# TASK TO CARRY OUT
Pick up the court opinion on the FOIA suit below and continue it from its last sentence.

# SUPPLIED TEXT
United States District Court, D. Columbia.

August 21, 2015

EDWARD HARVEY, Plaintiffs,
v.
LORETTA E. LYNCH, et al., Defendants

Page 4

          EDWARD HARVEY, Plaintiff, Pro se, Loretto, PA.

         For ERIC H. HOLDER, JR., FEDERAL BUREAU OF PRISONS, OFFICE OF INTERNAL AFFAIRS, DEPARTMENT OF JUSTICE, Defendants: Claire M. Whitaker, LEAD ATTORNEY, U.S. ATTORNEY'S OFFICE, Washington, DC.

Page 5

         MEMORANDUM OPINION

         RANDOLPH D. MOSS, United States District Judge.

         Plaintiff, proceeding pro se, brings this action under the Freedom of Information Act (" FOIA" ), 5 U.S.C. § § 552, et. seq., and the Administrative Procedure Act (" APA" ), 5 U.S.C. § § 500, et. seq., to compel Defendants Attorney General Loretta Lynch, the Federal Bureau of Prisons, and the Department of Justice's Office of Internal Affairs[1] to process and release records in response to his FOIA to the Bureau of Prisons (" BOP" ), and to do so without delay. As is typical in FOIA cases, the parties have cross-moved for summary judgment. What has followed is less typical. At the time Plaintiff filed this action, Defendants had not yet produced any records responsive to Plaintiff's FOIA request. Shortly after Plaintiff initiated suit, however, Defendants processed the request and produced responsive records. Significantly, although persisting with the suit, Plaintiff does not contend that Defendants' production was incomplete or that Defendants otherwise failed to comply with their FOIA obligation to turn over information. Instead, he argues that Defendants violated FOIA and the governing regulations by failing to respond to his request in a timely manner, and he asks that the Court hold BOP's prior inaction " unlawful" under the APA. Dkt. 14 at 12. Although not raised in his opening brief, Plaintiff also argues in reply (Dkt. 19) and in an " addendum" (Dkt. 20) filed shortly after his reply that he is entitled to his litigation costs as a prevailing party under FOIA, 5 U.S.C. § 552(a)(4)(E)(i).

# SOURCE MATERIAL
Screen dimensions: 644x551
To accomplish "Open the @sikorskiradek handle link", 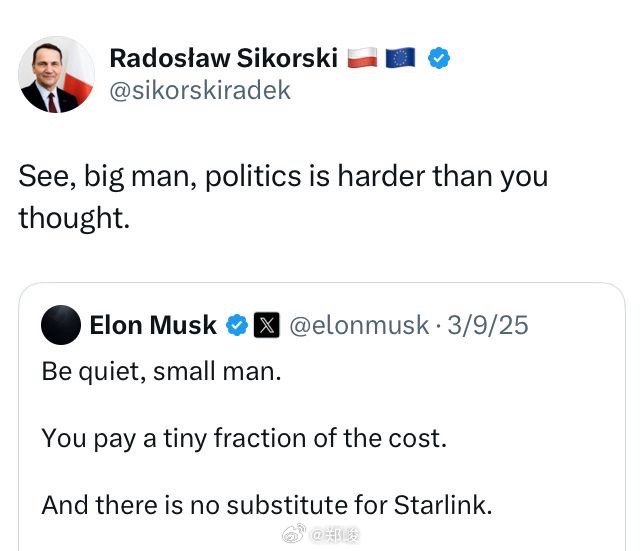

# RESULT OF THE TASK
         Against this backdrop, the Court concludes that Plaintiff's FOIA and APA claims are moot and that, to the extent Plaintiff contends that he is entitled to costs, he must file a separate motion seeking that relief and providing Defendants with an opportunity to respond. Accordingly, Defendants' Motion for Summary judgment (Dkt. 12) is GRANTED, Plaintiff's Cross-Motion for Summary Judgment (Dkt. 14) is DENIED, and the complaint (Dkt. 1) is DISMISSED as moot. Plaintiff may file a motion seeking costs under FOIA within 30 days of this Order.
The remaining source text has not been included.